» **Task**: For this listing, the lines between the one holding "Increase Rotation value with up arrow" and the one holding "Task: Click the search magnifier icon", inclusive, must be set down exactly.

» **Excerpted data**:
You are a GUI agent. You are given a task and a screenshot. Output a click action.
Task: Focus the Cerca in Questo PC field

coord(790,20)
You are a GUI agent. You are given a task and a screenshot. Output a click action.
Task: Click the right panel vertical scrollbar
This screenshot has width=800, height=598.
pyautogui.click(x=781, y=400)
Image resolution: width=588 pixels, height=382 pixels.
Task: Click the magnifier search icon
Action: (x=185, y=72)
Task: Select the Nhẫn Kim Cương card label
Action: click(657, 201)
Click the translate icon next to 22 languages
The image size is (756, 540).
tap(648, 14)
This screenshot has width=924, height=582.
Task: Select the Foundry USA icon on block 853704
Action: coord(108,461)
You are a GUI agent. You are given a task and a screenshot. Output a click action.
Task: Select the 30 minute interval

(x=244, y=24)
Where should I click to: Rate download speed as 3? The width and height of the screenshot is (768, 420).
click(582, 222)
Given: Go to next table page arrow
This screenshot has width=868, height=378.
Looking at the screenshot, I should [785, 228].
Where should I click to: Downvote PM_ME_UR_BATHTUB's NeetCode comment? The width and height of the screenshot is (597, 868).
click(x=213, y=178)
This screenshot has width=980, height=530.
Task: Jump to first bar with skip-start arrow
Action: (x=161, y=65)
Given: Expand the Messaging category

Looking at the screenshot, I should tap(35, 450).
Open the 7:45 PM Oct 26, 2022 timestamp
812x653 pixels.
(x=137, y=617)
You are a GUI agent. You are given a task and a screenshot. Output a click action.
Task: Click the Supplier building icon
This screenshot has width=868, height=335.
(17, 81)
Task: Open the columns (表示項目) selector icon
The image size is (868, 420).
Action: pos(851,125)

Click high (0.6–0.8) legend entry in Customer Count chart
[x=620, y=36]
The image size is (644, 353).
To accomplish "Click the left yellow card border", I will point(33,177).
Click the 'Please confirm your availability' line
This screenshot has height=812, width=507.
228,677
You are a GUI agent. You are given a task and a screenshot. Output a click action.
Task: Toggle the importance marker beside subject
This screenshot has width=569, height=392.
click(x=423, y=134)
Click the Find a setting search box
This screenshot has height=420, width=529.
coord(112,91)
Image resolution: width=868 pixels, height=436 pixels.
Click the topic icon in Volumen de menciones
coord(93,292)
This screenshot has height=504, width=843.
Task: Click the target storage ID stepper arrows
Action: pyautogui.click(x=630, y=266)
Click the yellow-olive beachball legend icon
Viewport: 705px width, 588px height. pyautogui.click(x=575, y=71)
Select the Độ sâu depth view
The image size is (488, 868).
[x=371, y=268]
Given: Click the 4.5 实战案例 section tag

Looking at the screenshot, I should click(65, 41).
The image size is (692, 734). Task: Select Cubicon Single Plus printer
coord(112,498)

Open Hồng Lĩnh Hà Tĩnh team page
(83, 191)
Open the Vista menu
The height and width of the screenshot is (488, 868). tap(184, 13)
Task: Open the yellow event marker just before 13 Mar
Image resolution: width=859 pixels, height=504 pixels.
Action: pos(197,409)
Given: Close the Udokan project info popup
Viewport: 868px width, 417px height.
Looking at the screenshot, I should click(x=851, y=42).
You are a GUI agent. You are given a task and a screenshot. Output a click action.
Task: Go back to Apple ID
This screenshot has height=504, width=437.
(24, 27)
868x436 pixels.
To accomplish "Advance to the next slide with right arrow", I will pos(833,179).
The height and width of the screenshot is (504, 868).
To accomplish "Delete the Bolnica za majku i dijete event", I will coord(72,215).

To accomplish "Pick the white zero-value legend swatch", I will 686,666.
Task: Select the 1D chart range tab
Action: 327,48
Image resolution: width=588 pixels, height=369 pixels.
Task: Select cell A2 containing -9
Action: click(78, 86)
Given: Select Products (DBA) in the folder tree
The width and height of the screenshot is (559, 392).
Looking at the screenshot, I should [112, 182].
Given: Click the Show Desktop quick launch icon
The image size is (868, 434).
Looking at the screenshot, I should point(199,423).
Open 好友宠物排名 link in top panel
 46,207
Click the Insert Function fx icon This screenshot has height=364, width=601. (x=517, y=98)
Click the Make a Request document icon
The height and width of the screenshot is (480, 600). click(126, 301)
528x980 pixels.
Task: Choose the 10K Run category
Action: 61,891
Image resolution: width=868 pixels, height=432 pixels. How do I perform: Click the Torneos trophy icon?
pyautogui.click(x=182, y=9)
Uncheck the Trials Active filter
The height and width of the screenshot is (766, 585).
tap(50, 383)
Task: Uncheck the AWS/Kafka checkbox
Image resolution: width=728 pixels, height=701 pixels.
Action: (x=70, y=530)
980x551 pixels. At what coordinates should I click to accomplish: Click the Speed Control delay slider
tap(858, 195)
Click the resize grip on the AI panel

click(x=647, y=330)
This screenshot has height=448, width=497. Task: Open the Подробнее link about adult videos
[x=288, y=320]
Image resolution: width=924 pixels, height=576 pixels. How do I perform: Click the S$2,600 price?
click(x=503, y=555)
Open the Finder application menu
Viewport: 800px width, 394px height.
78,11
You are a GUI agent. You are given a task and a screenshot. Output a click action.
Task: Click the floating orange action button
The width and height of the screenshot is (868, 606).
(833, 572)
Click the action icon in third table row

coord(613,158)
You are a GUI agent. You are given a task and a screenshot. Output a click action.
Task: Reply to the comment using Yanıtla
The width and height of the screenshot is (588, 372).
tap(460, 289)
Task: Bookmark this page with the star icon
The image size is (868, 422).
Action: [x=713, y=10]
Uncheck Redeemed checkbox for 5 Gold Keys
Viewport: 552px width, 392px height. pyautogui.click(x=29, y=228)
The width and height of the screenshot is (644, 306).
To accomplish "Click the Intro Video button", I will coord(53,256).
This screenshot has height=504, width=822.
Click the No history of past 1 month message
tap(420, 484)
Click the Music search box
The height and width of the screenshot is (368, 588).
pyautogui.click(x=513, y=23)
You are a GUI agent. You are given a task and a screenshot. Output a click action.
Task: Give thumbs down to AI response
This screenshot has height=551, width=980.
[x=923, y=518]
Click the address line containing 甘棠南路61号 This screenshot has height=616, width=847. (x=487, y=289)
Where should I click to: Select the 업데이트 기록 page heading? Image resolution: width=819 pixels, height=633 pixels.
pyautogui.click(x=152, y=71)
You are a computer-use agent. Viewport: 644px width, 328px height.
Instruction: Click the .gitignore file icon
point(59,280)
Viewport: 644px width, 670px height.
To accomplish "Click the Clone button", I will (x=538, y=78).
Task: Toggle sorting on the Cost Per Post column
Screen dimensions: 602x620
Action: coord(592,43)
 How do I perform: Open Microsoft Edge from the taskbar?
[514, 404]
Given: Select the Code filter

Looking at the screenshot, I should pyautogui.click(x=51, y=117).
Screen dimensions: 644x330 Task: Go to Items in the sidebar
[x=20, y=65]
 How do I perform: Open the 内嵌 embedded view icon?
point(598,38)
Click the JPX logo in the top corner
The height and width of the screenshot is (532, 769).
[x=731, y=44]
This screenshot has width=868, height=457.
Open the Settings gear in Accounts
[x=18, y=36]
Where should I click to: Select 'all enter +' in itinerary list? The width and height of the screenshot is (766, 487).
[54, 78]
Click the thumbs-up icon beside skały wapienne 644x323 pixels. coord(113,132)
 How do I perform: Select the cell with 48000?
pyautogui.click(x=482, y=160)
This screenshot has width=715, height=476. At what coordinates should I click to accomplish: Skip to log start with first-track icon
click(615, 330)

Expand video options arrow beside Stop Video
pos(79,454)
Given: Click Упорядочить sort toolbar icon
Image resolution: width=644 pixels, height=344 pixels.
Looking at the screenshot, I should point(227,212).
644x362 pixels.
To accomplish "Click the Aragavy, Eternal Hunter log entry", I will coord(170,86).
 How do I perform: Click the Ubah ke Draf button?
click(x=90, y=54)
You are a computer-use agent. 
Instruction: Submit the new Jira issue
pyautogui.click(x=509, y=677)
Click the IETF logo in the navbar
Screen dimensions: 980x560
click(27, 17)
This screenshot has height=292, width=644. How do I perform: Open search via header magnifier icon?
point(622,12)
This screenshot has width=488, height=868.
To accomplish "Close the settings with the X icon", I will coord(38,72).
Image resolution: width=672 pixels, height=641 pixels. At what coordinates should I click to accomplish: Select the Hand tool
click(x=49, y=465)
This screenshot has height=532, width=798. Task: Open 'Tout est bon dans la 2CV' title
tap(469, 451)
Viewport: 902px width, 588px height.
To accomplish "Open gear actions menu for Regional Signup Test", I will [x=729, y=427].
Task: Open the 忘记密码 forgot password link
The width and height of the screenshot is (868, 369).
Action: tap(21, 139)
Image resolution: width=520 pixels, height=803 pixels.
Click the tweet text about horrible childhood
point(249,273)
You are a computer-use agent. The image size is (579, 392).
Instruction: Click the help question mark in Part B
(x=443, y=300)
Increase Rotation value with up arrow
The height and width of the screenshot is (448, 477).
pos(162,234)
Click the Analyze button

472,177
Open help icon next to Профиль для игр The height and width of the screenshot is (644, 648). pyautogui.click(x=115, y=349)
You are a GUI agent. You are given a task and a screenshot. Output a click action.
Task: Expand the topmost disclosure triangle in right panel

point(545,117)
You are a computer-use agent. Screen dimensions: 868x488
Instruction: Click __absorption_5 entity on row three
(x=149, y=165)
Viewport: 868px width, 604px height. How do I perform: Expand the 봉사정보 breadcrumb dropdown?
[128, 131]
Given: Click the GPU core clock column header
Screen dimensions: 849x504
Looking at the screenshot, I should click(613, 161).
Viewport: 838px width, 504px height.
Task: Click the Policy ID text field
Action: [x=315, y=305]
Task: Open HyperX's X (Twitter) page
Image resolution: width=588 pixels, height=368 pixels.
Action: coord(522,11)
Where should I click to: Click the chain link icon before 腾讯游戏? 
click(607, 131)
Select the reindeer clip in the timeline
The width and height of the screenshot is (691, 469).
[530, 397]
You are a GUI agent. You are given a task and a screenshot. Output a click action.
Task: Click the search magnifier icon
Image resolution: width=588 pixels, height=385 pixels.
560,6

» **The answer**:
Increase Rotation value with up arrow
The height and width of the screenshot is (448, 477).
pos(162,234)
Click the Analyze button

472,177
Open help icon next to Профиль для игр The height and width of the screenshot is (644, 648). pyautogui.click(x=115, y=349)
You are a GUI agent. You are given a task and a screenshot. Output a click action.
Task: Expand the topmost disclosure triangle in right panel

point(545,117)
You are a computer-use agent. Screen dimensions: 868x488
Instruction: Click __absorption_5 entity on row three
(x=149, y=165)
Viewport: 868px width, 604px height. How do I perform: Expand the 봉사정보 breadcrumb dropdown?
[128, 131]
Given: Click the GPU core clock column header
Screen dimensions: 849x504
Looking at the screenshot, I should click(613, 161).
Viewport: 838px width, 504px height.
Task: Click the Policy ID text field
Action: [x=315, y=305]
Task: Open HyperX's X (Twitter) page
Image resolution: width=588 pixels, height=368 pixels.
Action: coord(522,11)
Where should I click to: Click the chain link icon before 腾讯游戏? 
click(607, 131)
Select the reindeer clip in the timeline
The width and height of the screenshot is (691, 469).
[530, 397]
You are a GUI agent. You are given a task and a screenshot. Output a click action.
Task: Click the search magnifier icon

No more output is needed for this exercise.